*** Task inputs ***

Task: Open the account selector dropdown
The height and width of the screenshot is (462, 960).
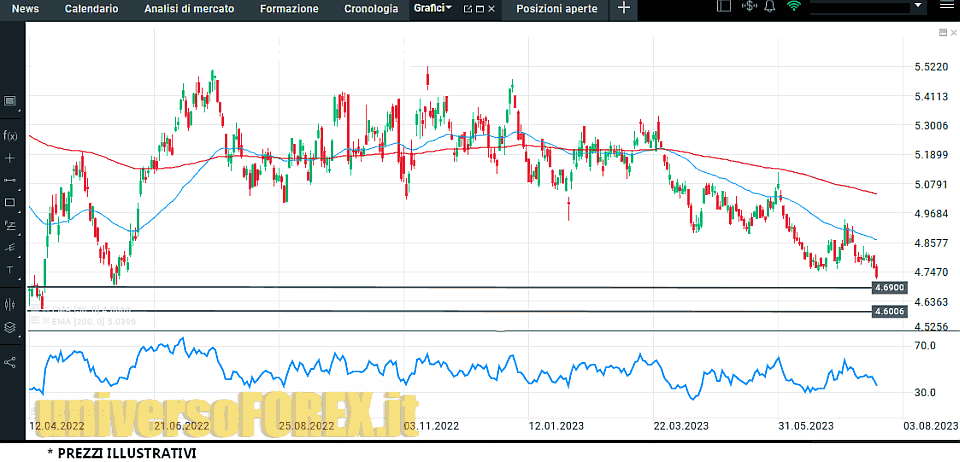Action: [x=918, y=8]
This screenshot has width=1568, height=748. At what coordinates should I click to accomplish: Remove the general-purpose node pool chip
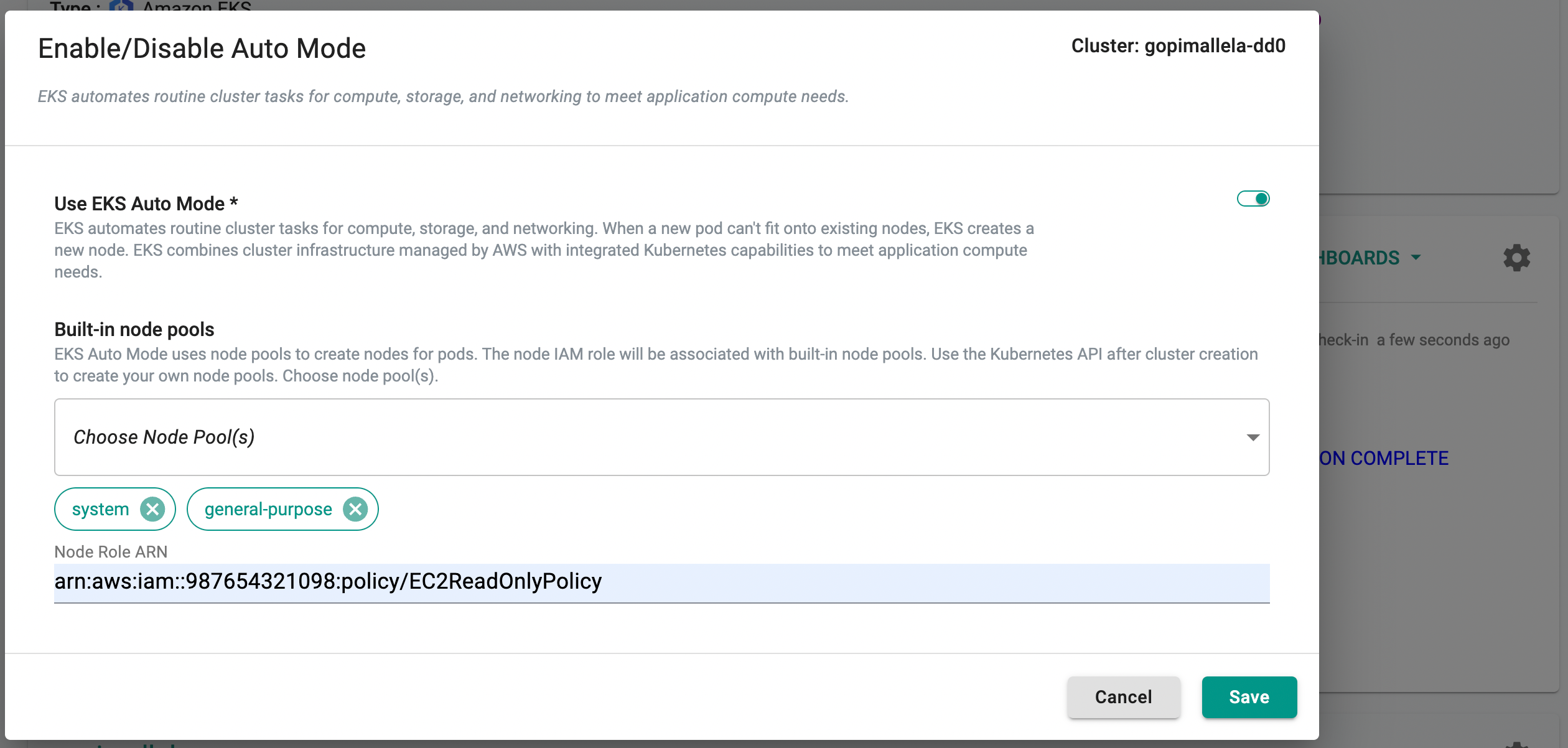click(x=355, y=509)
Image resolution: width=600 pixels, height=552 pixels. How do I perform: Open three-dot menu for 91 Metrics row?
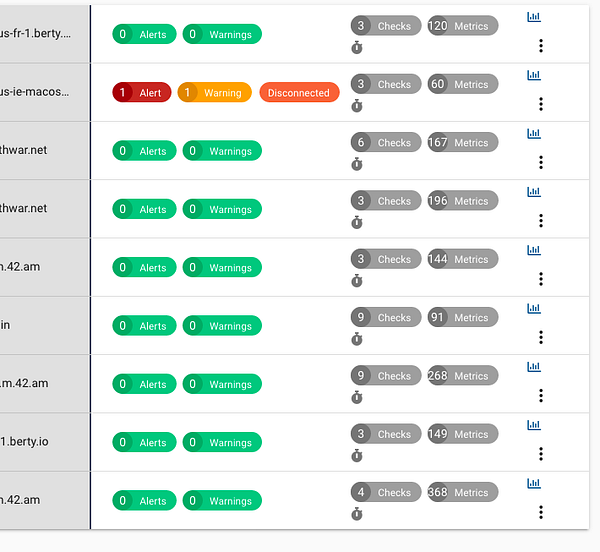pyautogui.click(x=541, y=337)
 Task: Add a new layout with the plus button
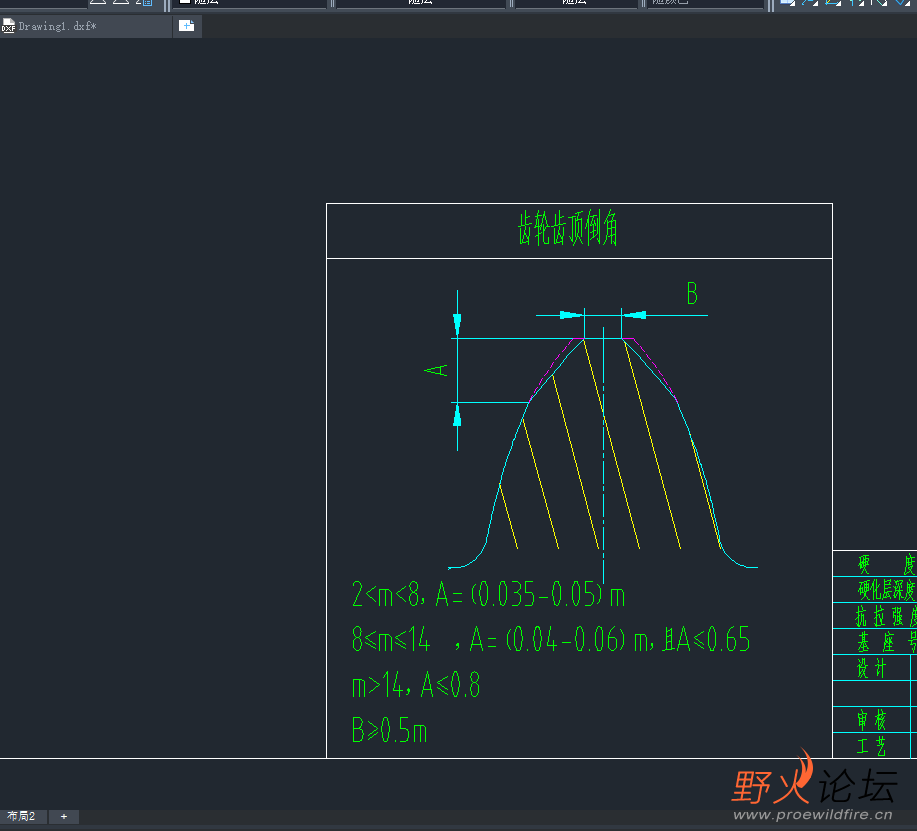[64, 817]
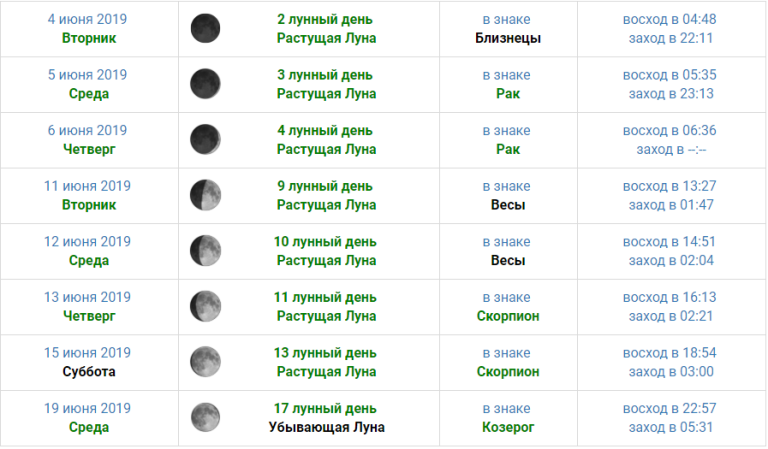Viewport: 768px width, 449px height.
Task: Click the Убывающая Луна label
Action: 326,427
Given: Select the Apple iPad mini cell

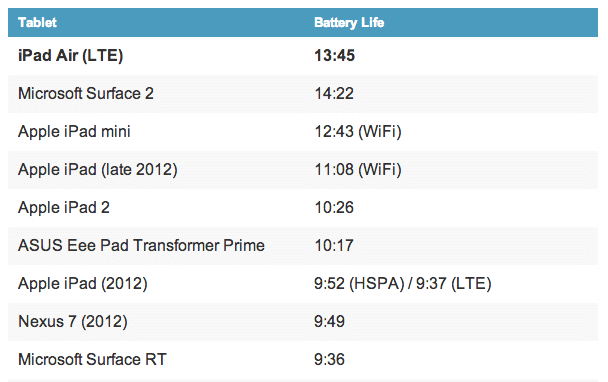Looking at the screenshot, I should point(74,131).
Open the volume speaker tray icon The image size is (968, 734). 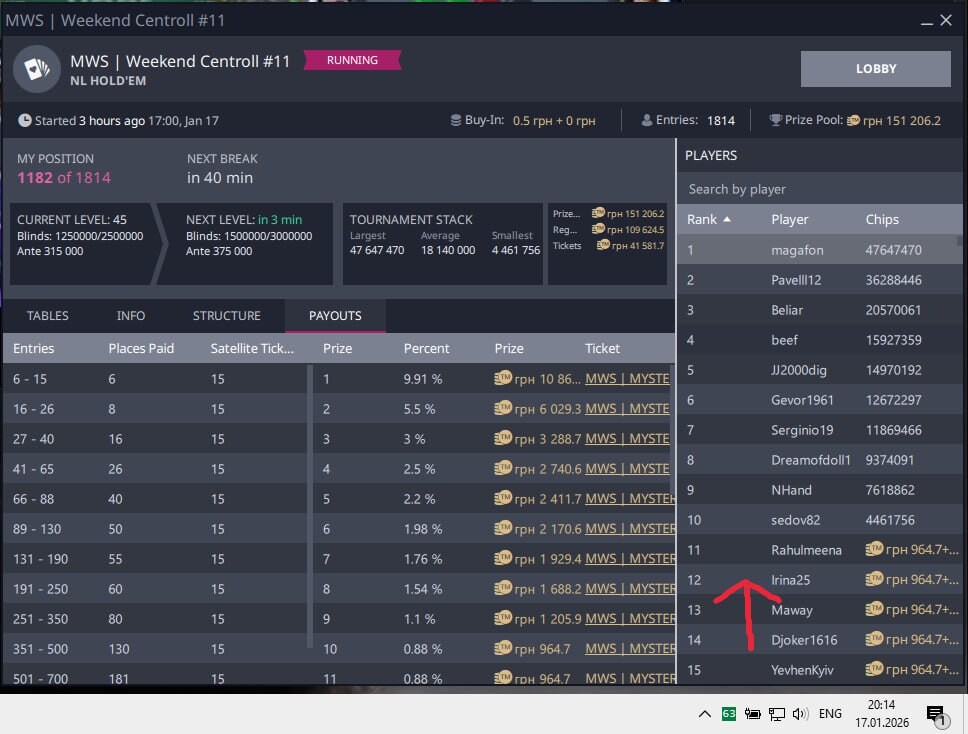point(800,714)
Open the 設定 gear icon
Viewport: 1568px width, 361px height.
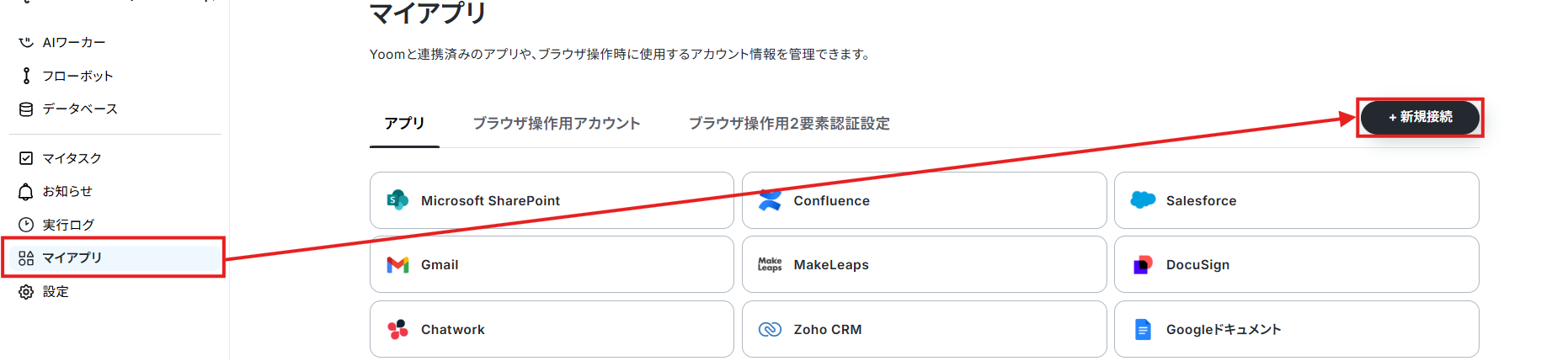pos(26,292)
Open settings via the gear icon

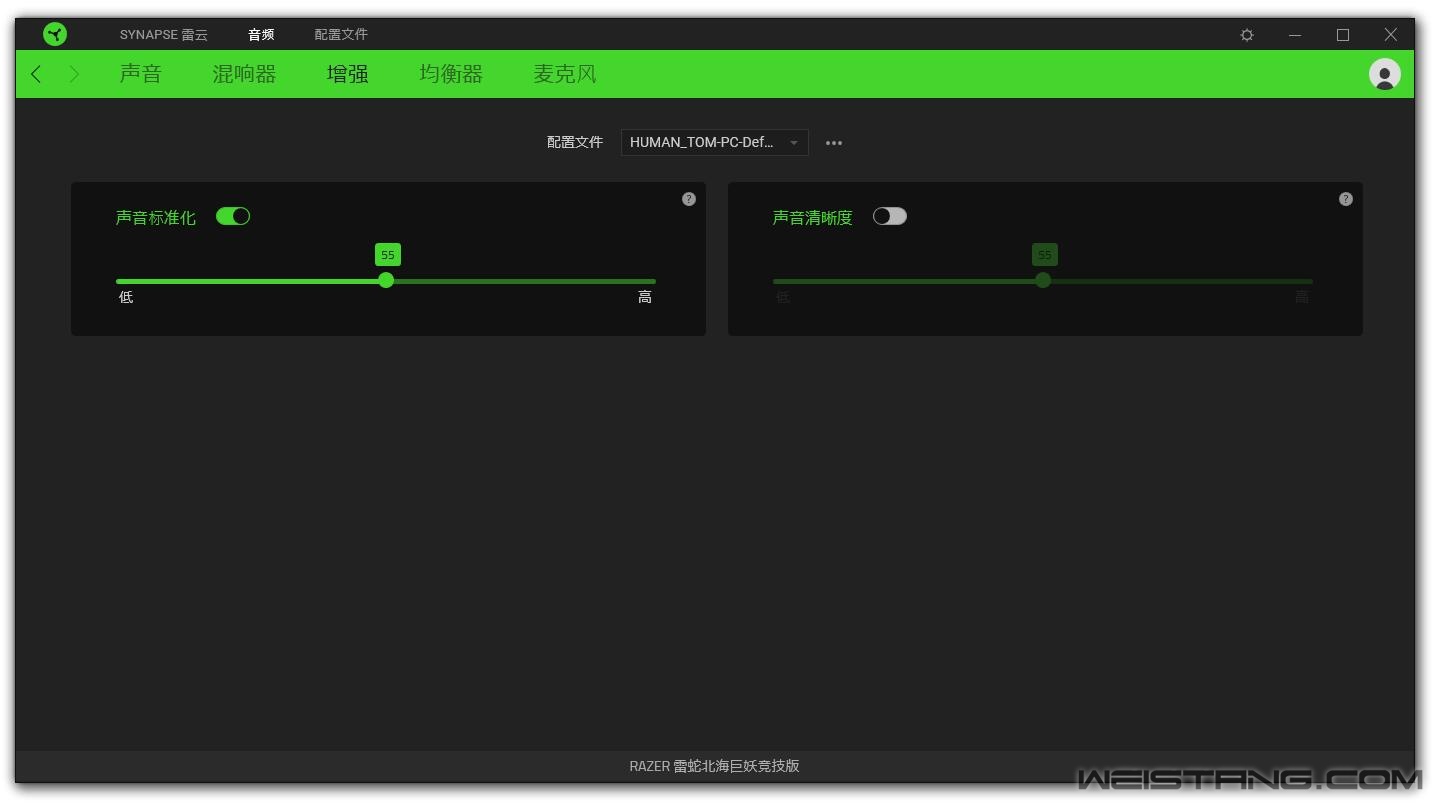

*** End of Task inputs ***

Across the listing, count every line with "gear" in it and give the number only.

● The completed task: 2